El cementerio ambulante
Alicia llevaba la urna pegada al pecho, como si sostenerla con fuerza pudiera evitar que las cenizas de su madre escaparan antes de tiempo. El viento había silbado durante días a su alrededor, pero ella seguía caminando, incansable. Sabía que estaba cerca. Llevaba semanas persiguiendo esa sombra que flotaba en el horizonte, el cementerio errante, una roca suspendida en el aire que vagaba por el mundo, impulsada por los vientos.
Le habían contado de ese lugar cuando era niña, como una historia lejana, un susurro entre los viejos. Decían que era un pedazo de piedra que nunca tocaba el suelo, un lugar para las personas que no podían, o no querían, descansar en la tierra. Pero su madre lo había creído, y en sus últimos días, con la voz quebrada y las manos temblorosas, le pidió que la llevara allí, a ese cementerio que viajaba por los cielos.
Ahora lo veía. Estaba allí, flotando sobre el horizonte, casi como una aparición. Una enorme roca oscura, pesada y majestuosa, que desafiaba el tiempo y el espacio. Llevaba siglos moviéndose. Alicia se detuvo y lo observó en silencio. El viento soplaba más fuerte, como si quisiera guiarla hacia la piedra, como si la roca la hubiera estado esperando todo ese tiempo. Siempre moviéndose, siempre escapando.
Había algo solemne en esa mole de piedra suspendida en el aire, en las lápidas que asomaban desde su superficie, algunas rotas, otras cubiertas por el musgo. Los nombres grabados en ellas ya no eran legibles, como si el viento y el tiempo hubieran borrado los rastros de las vidas que alguna vez habitaron esos cuerpos. Allí estaban todos los que no querían quedarse, todos los que buscaban algo más allá del descanso.
Alicia sintió un nudo en la garganta. ¿Había hecho lo correcto?. Durante todo ese viaje, se había preguntado si llevar las cenizas de su madre hasta un cementerio que flotaba por el aire, que nunca se quedaba quieto, era realmente lo que ella quería. Pero ya no podía detenerse. El viento había empujado sus pasos hasta allí, y ahora, frente a esa roca inmensa, sentía que el momento había llegado.

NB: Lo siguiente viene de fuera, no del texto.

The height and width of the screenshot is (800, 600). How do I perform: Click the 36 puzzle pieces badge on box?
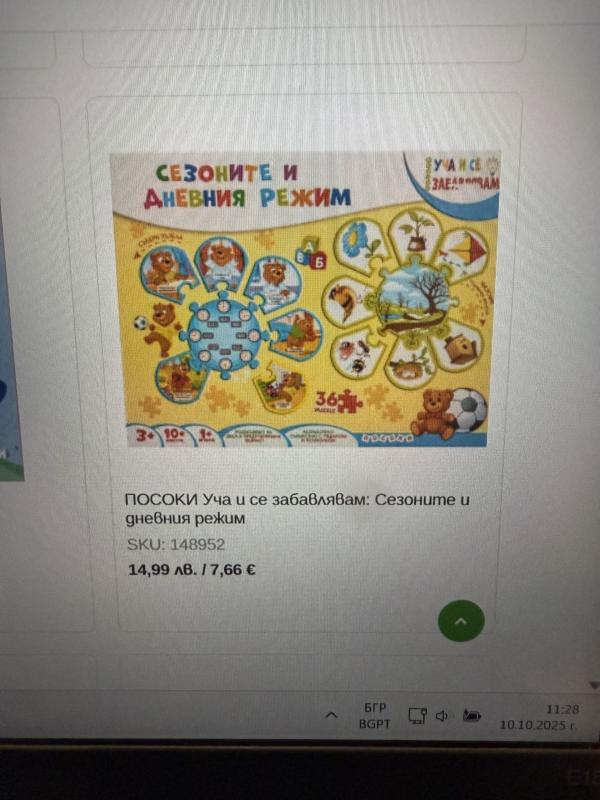coord(338,402)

Con el corazón helada, abrió la urna. Las cenizas volaron suavemente, como si el viento supiera qué hacer con ellas. Se elevaron despacio, primero girando a su alrededor, y luego dirigiéndose hacia la roca, fundiéndose con ella, posándose sobre las lápidas sin un sonido, sin una despedida. Su madre, ahora, era parte del viento, de esa piedra errante que seguía su curso por el cielo.
Alicia se quedó inmóvil, viendo cómo el cementerio se alejaba lentamente, alzándose hacia las nubes, volviendo a su viaje eterno. La roca se hacía cada vez más pequeña, pero ella no apartaba la vista. Sabía que su madre no había querido descanso; no quería tierra, no quería raíces. Quería moverse, como el viento. Y ahora lo hacía, libre al fin.
El viento sopló con suavidad sobre su rostro, y Alicia sintió una calma inesperada. El cementerio flotante ya era solo un punto lejano en el horizonte, pero su presencia seguía allí, como un silencio acordado. Sabía que no volvería a verlo, pero algo en su interior se acomodaba. Su madre estaba en el aire ahora, y el viento, de alguna manera, siempre la encontraría. Ella siempre había querido volar.